Comme prévu, le dernier film en date de Tsui Hark rejoint la collection Asian Star de Jean-Pierre Dionnet, et sera présenté sous la forme d'une édition double DVD.
L'histoire : au dix-septième siècle, les Mandchous instaurent la Dynastie Ching et bannissent les arts martiaux. Aux confins de la Chine, des troupes de mercenaires sont chargés d'éliminer les rebelles. Parmi ces généraux sanguinaires, Fire-Wind dirige une troupe de barbares assoiffés de sang, qui écument le nord de la Chine, tuant hommes, femmes, vieillards et enfants afin de revendre les têtes à la pièce, dans le but de s'enrichir. Fu, un vieux rebelle joué par le vétéran du studio Shaw Lau Kar-leung (La trilogie de La 36eme chambre de Shaolin, c'est lui), a fui l'armée impériale pour protéger les paysans. Il tente de prévenir un village d'une attaque imminente de l'armée de Fire-wind. Avec deux villageois (dont Charlie Young, égérie de The Lovers), Fu escalade le mont Tian à la recherche de guerriers reclus.
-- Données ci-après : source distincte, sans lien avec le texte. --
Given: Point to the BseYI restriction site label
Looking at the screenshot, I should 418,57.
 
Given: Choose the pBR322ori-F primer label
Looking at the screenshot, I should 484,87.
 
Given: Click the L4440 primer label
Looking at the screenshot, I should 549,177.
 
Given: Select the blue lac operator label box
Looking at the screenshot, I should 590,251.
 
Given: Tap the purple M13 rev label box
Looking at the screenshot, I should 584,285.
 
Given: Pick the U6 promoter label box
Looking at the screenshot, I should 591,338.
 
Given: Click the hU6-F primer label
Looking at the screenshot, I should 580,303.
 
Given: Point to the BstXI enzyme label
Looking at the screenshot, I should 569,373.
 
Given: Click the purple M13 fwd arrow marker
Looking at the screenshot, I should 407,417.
Cinq de ces valeureux hommes décident de les aider. Le grand maître leur donne à chacun une épée spécifique, en fonction de leurs qualités. Les sept sabreurs descendent vers le village afin d'y affronter les mercenaires...
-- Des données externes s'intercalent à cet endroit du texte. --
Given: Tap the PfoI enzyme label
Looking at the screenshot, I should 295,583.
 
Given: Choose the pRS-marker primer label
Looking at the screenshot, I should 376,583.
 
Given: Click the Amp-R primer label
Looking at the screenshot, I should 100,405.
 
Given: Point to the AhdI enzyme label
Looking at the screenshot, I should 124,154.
Légèrement handicapé par ses coupes bien visibles, Seven Swords n'en demeure pas moins un très grand film signé de main de maître par Tsui Hark. Il surpasse le charme apprêté du Secret des Poignards volants avec une aisance insolente, il retrouve la sensualité brutale et barbare de The Blade comme s'il avait tourné son chef d'oeuvre il n'y a pas plus d'un an. Il faudra sûrement revoir Seven Swords plusieurs fois avant d'en saisir toutes les subtilités, de pouvoir jouir de toutes les séquences magistrales (le combat final qui évoque le meilleur des classiques Shaw Brothers est à pleurer de beauté). S'il manque de cette spontanéité qu'on appréciait tant il y a encore dix ans, Seven Swords s'impose comme l'un des événements majeurs de l'année, le retour de Tsui Hark au rang de patron incontestable du cinéma de Hong Kong et avec lui, l'entrée officielle de l'industrie dans un âge adulte, un peu moins fun mais définitivement plus mature. Vivement la suite.